В фойе прозвенел звонок: публику приглашали на свои места.

Глава III

Нигде, думалось Даше, не играют таких веселых свадеб, как в Комаровке. Богат ли, беден ли мужик, по, как говорится, где просватано, там и пропито. Гуляют до петухов. Должно, исстари так повелось, что свадебничают зимой, с крещения, а коль осенью то с покрова пресвятой богородицы. Летом — не посмей! Летом — день год кормит. Однако в нынешнюю зиму в Комаровке еще не справили ни одного венчанья. Или молодые влюбляться разучились? Вот уж январь убывает, а все не видать ни нарядной конной упряжки, ни невесты в лентах.

Даша подсела к окошку, дует на замутившееся холодное стекло, растирает на нем пальцем талый кружок: хорошо так вот, без дела, сидеть и думушке предаваться, чтобы никто не мешал тебе думать.

Живется, что и говорить, худо. Нынешний год тяжелый, бедность в округе лютая. Снегу намело ой-ё-ёй. Мороз зашершавил окна. В какую хату ни заглянешь — душно, тускло, лиц не распознать Мужики чадят махоркой. Старухи завалились на полати, на печи. Собаки стали злющие. Скотина стоит тощая, солому с крыш готова сожрать. Это только у старосты в хлеву овцы под кудрявой шерстью зады отрастили — на репке да на сене. Ему-то что! И коров, и лошадей, и свиней — всего вдосталь.

В избе пахнет свежевымытыми полами. Давно уже Даша успела вернуться от заутрени. Прикрыла овчинкой чугунок со щами — не остыли бы до прихода фельдшера. И чего он не идет?

Сквозь посветлевший кусочек стекла между рамами видны бумажные цветы, сама понатыкала их, утепляя на зиму окна. А за окнами — все та же улица. Напротив возле колодца сиротливо чернеют оголенные ветви двух лип. По дороге носится, тычась мордой в снег, рыжая дьяконова дворняга. И сам он бредет за ней скучный, редкобородый, в длинном ватном армяке. Остановился. Вытер нос синей тряпицей. Ткнул посошком в спину собаки — взвизгнула, побежала вперед. А он — себе на уме — юркнул в дом старосты.

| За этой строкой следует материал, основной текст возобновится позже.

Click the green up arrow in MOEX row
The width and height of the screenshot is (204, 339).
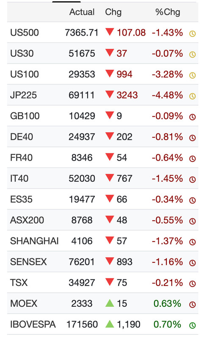click(x=110, y=303)
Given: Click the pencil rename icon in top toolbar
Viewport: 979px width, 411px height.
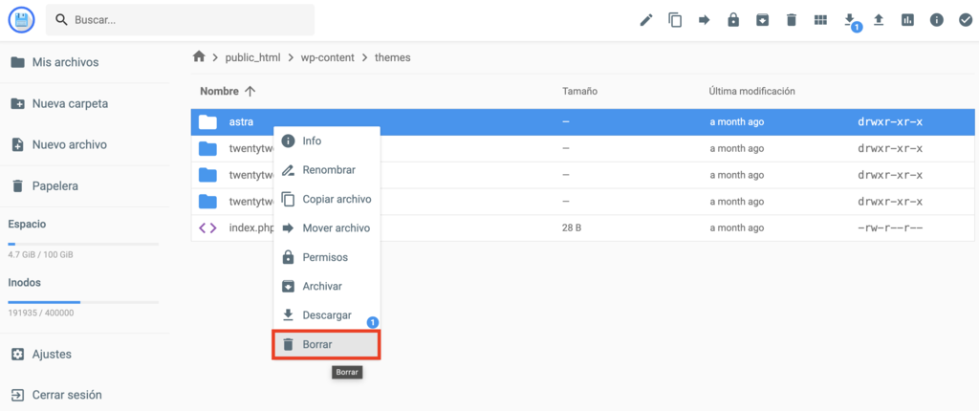Looking at the screenshot, I should 646,20.
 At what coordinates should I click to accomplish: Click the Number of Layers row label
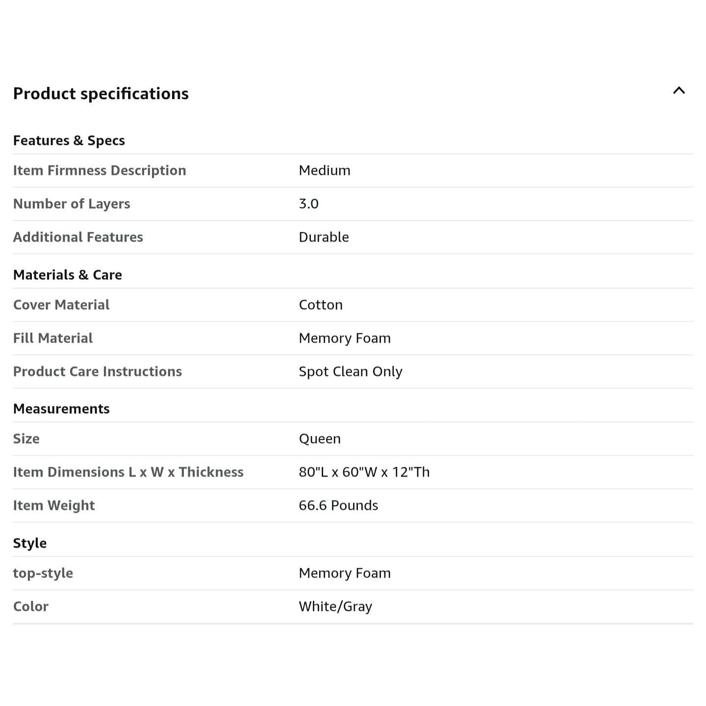72,204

Где ж Андреян-то? Неужто опять опоили его, как в прошлое воскресенье на крестинах? А может, тоже к старосте завернул? Прижалась виском к стеклу. Косынка сползла и повисла, зацепившись ниткой за медную, с зеленым камушком, сережку. Эти сережки из ушей мамоньки. Носила та их, носила, а когда помирать стала, перекрестила ее, Дашутку, и наказала: «На, вдень. Твой черед красоваться в них, касатка моя одинокая». Матери давнехонько нет. Могилка ее с землей сглаживается, а сережки… грошовые сережки живут себе да живут, переживают человека. Им ничего не становится.

Возле избы Кучерявого ни души. Из трубы клочьями валит дым. Должно, трапезничают. Пироги да курочки. И молодица там, верно, за столом сидит, тихая, тоненькая, беленькая, востроносенькая. Даша глянула в квадрат зеркальца, висящего на стене: синие опушенные густыми ресницами глаза; лицо загорелось румянцем. Девичье сердце! Оно повсюду верно себе: «А я? Какая я?»

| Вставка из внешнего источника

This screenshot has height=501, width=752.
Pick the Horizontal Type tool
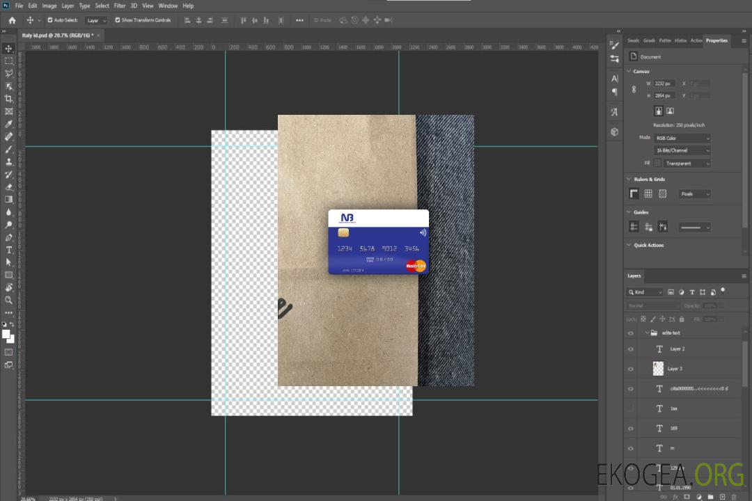point(8,250)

Настю заприметила Даша еще с той весны, когда Ефим вернулся из Тамбова, где работал в мануфактурном деле. Помнит, как соскочила та с телеги, словно пух на ветру. На голове белым облаком газовый шарф. Вот шуму-то было в доме старосты! Сказывали, молодые — Ефим да Настя — бухнулись в ноги: простите нас, мамонька да тятенька, что без вашего спросу и благословения обручились. Старостиха взъелась, аж побагровела, а потом на всю деревню славила: «Уж я ли Ефимушку не холила, в люди вывести хотела, на то и в Тамбов посылала. А он, окаянный, опозорил, надсмеялся: нате, жалуйте, родители любезные! А на что нам городская, ни в какую работу не гожая? Хоть бы бабой-то стоящей была. А то ни алости, ни тела — одни слезы. Нешто он хворый? Вона какие у мужиков подросли ядреные невесты, мог бы взять самую что ни на есть разбогатую».